• [Task item]
Please give the number of lines in the records below where the word "element" occurs, and nothing else.
━━━━━━━━━━━━━━━━
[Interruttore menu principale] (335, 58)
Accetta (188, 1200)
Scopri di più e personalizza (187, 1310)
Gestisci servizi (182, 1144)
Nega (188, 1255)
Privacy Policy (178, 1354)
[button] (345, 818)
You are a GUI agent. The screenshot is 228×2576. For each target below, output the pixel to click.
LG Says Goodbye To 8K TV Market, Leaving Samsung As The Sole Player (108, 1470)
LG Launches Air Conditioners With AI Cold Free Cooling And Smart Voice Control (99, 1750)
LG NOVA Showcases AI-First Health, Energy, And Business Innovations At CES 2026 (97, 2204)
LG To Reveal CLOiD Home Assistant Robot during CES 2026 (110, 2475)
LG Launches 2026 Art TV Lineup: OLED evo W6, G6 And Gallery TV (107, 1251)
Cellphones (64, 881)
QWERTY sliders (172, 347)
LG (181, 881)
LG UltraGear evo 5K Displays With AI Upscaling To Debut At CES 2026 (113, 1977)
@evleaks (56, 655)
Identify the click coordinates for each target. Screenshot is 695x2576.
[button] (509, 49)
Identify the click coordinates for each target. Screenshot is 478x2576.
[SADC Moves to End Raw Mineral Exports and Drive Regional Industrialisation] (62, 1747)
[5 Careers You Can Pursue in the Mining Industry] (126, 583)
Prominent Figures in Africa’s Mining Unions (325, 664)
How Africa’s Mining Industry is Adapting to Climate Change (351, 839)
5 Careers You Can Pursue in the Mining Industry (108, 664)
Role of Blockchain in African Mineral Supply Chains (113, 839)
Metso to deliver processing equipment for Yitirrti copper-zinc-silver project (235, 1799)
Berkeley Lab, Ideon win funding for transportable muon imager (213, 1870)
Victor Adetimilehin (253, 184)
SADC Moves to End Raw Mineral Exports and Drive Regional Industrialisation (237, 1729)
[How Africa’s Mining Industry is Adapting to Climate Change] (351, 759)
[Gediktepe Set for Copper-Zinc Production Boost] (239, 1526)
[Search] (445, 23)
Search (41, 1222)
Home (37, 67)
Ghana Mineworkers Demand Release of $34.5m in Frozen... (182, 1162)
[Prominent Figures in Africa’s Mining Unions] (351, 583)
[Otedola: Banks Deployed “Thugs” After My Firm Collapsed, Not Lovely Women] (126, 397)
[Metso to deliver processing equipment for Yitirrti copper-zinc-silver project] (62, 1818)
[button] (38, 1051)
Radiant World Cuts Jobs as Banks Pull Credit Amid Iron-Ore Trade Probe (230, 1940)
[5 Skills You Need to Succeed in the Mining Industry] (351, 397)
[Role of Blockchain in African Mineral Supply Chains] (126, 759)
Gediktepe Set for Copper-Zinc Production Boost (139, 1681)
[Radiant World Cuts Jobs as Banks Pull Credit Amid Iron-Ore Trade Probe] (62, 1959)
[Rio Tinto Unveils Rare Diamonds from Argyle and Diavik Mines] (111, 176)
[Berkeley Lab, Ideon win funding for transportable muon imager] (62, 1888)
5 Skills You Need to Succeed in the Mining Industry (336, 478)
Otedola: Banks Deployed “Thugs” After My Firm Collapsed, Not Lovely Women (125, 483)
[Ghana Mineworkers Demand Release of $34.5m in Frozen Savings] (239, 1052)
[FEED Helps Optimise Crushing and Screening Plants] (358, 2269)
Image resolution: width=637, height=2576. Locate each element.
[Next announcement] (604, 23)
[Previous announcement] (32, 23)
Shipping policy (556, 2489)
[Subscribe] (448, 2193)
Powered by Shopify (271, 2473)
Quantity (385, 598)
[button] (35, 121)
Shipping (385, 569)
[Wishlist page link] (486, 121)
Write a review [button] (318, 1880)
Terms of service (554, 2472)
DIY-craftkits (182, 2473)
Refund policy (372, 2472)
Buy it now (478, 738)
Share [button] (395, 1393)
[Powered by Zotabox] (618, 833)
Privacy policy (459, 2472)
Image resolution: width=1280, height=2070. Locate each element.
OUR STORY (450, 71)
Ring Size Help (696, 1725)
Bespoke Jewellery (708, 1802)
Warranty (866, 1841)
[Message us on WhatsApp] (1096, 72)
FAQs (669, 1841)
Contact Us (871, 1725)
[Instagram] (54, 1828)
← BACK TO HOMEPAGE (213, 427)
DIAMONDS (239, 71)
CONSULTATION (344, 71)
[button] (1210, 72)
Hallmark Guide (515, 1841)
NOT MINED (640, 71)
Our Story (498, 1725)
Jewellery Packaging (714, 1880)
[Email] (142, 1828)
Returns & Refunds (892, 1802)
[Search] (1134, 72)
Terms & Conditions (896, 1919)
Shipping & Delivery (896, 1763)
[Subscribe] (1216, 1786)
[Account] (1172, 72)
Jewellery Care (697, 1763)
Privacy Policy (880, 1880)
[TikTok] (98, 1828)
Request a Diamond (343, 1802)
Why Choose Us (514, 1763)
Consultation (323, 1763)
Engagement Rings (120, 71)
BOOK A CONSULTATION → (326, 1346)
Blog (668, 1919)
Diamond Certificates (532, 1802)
━━━━━━━━━━━━━━━━
• [Task output]
2